_STATED TASK_
Reproduce the following material verbatim, keeping every line and its order unchanged.

_ROWS_
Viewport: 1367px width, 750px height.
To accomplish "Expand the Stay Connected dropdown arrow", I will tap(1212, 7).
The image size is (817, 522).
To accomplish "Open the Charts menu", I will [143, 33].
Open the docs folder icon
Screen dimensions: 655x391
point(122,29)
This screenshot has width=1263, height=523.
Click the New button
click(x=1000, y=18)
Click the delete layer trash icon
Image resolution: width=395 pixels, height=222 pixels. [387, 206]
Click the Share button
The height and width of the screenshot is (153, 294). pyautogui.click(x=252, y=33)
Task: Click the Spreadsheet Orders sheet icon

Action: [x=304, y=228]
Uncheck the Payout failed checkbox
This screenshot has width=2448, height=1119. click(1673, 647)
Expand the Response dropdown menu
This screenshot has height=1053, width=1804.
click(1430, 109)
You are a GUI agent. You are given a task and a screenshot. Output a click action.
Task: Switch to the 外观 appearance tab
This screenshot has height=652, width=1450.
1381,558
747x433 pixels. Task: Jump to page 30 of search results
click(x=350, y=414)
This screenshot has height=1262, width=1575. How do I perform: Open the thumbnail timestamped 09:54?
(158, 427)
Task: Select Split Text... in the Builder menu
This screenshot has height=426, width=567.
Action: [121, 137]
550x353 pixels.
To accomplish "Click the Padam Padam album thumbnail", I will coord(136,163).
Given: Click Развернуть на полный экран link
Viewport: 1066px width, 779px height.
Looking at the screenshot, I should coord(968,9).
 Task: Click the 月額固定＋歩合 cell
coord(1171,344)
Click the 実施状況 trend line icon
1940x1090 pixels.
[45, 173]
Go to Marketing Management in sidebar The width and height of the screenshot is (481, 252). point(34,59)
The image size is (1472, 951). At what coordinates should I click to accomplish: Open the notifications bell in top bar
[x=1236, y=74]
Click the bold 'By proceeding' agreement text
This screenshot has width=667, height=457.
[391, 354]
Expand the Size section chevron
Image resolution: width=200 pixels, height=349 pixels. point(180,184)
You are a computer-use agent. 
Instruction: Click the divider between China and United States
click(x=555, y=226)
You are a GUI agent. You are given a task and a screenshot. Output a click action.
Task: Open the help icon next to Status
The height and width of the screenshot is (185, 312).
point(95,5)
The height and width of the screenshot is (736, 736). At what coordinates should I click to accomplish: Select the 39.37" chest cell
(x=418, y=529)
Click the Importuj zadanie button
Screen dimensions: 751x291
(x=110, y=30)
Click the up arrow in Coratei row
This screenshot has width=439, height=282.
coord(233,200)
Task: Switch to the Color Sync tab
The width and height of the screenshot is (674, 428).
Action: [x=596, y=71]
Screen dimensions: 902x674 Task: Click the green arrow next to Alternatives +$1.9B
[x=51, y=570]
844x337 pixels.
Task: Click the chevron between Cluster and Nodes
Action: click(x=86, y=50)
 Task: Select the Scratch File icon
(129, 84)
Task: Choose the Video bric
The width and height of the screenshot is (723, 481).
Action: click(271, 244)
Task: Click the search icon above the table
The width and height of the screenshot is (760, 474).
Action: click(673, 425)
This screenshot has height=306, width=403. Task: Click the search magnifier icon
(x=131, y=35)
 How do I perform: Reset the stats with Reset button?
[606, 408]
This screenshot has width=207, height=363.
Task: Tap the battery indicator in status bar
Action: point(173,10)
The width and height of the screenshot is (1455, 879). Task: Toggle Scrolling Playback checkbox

_SOLUTION_
Viewport: 1367px width, 750px height.
To accomplish "Expand the Stay Connected dropdown arrow", I will tap(1212, 7).
The image size is (817, 522).
To accomplish "Open the Charts menu", I will [143, 33].
Open the docs folder icon
Screen dimensions: 655x391
point(122,29)
This screenshot has width=1263, height=523.
Click the New button
click(x=1000, y=18)
Click the delete layer trash icon
Image resolution: width=395 pixels, height=222 pixels. [387, 206]
Click the Share button
The height and width of the screenshot is (153, 294). pyautogui.click(x=252, y=33)
Task: Click the Spreadsheet Orders sheet icon

Action: [x=304, y=228]
Uncheck the Payout failed checkbox
This screenshot has width=2448, height=1119. click(1673, 647)
Expand the Response dropdown menu
This screenshot has height=1053, width=1804.
click(1430, 109)
You are a GUI agent. You are given a task and a screenshot. Output a click action.
Task: Switch to the 外观 appearance tab
This screenshot has height=652, width=1450.
1381,558
747x433 pixels. Task: Jump to page 30 of search results
click(x=350, y=414)
This screenshot has height=1262, width=1575. How do I perform: Open the thumbnail timestamped 09:54?
(158, 427)
Task: Select Split Text... in the Builder menu
This screenshot has height=426, width=567.
Action: [121, 137]
550x353 pixels.
To accomplish "Click the Padam Padam album thumbnail", I will coord(136,163).
Given: Click Развернуть на полный экран link
Viewport: 1066px width, 779px height.
Looking at the screenshot, I should coord(968,9).
 Task: Click the 月額固定＋歩合 cell
coord(1171,344)
Click the 実施状況 trend line icon
1940x1090 pixels.
[45, 173]
Go to Marketing Management in sidebar The width and height of the screenshot is (481, 252). point(34,59)
The image size is (1472, 951). At what coordinates should I click to accomplish: Open the notifications bell in top bar
[x=1236, y=74]
Click the bold 'By proceeding' agreement text
This screenshot has width=667, height=457.
[391, 354]
Expand the Size section chevron
Image resolution: width=200 pixels, height=349 pixels. point(180,184)
You are a computer-use agent. 
Instruction: Click the divider between China and United States
click(x=555, y=226)
You are a GUI agent. You are given a task and a screenshot. Output a click action.
Task: Open the help icon next to Status
The height and width of the screenshot is (185, 312).
point(95,5)
The height and width of the screenshot is (736, 736). At what coordinates should I click to accomplish: Select the 39.37" chest cell
(x=418, y=529)
Click the Importuj zadanie button
Screen dimensions: 751x291
(x=110, y=30)
Click the up arrow in Coratei row
This screenshot has width=439, height=282.
coord(233,200)
Task: Switch to the Color Sync tab
The width and height of the screenshot is (674, 428).
Action: [x=596, y=71]
Screen dimensions: 902x674 Task: Click the green arrow next to Alternatives +$1.9B
[x=51, y=570]
844x337 pixels.
Task: Click the chevron between Cluster and Nodes
Action: click(x=86, y=50)
 Task: Select the Scratch File icon
(129, 84)
Task: Choose the Video bric
The width and height of the screenshot is (723, 481).
Action: click(271, 244)
Task: Click the search icon above the table
The width and height of the screenshot is (760, 474).
Action: click(673, 425)
This screenshot has height=306, width=403. Task: Click the search magnifier icon
(x=131, y=35)
 How do I perform: Reset the stats with Reset button?
[606, 408]
This screenshot has width=207, height=363.
Task: Tap the battery indicator in status bar
Action: point(173,10)
The width and height of the screenshot is (1455, 879). Task: Toggle Scrolling Playback checkbox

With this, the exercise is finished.